In unterschiedlichen Erzählformen benennen sie Gewalterfahrungen, decken Machtgefälle auf, hinterfragen Mechanismen kapitalistischer Ausbeutung und sezieren das Netz neokolonialer Verflechtungen. Politisch wie medial einseitig dominierten Deutungshoheitsdiskursen wird der Spiegel vorgehalten und blinde Flecken der Geschichtsschreibung sichtbar gemacht. In den Filmen entfaltet sich das Potential des Dokumentarfilms zur kritischen Analyse.
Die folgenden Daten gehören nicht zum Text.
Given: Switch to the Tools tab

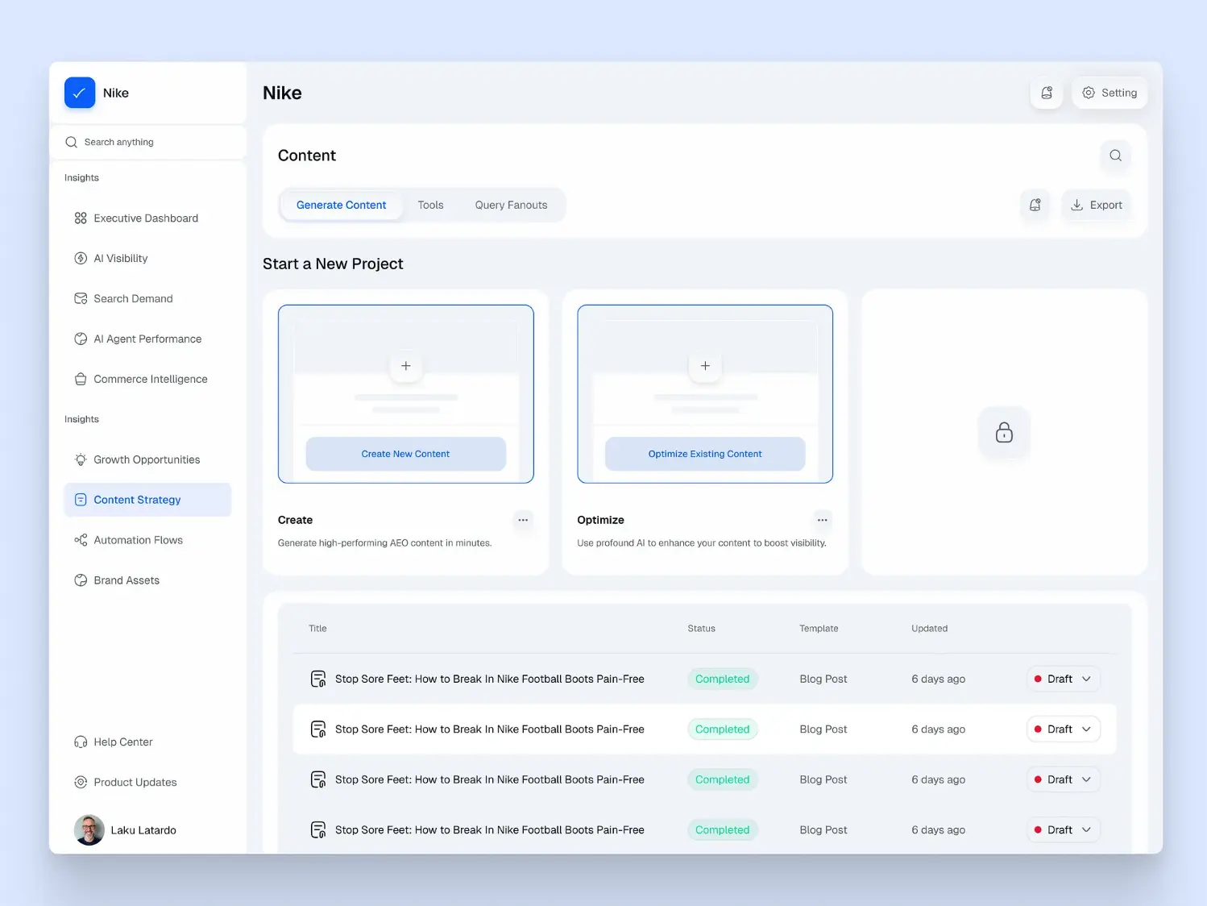Looking at the screenshot, I should (x=430, y=205).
Die Aufrechterhaltung neokolonialer Abhängigkeitsverhältnisse wird ebenso angeprangert wie die Verdrängung des historischen Unrechts aus dem kollektiven Bewusstsein.
Filme
RE-CAPTURING EMOTIONS: COPING WITH TRAUMATIC EXPERIENCES
Welche Möglichkeiten eröffnet Film für Menschen, um mit privaten Schicksalsschlägen, häuslicher Gewalt, politisch motivierten Gewalterfahrungen oder Kriegstraumata umzugehen? Die Aufarbeitung von persönlichen Leidensgeschichten und traumatischen Lebensereignissen steht im Mittelpunkt dieses Fokusprogramms. Der Akt des Sprechens über verdrängte Erinnerungen, erduldetes Leid und Zäsuren im privaten Umfeld wird zu einer Katharsis für die Betroffenen.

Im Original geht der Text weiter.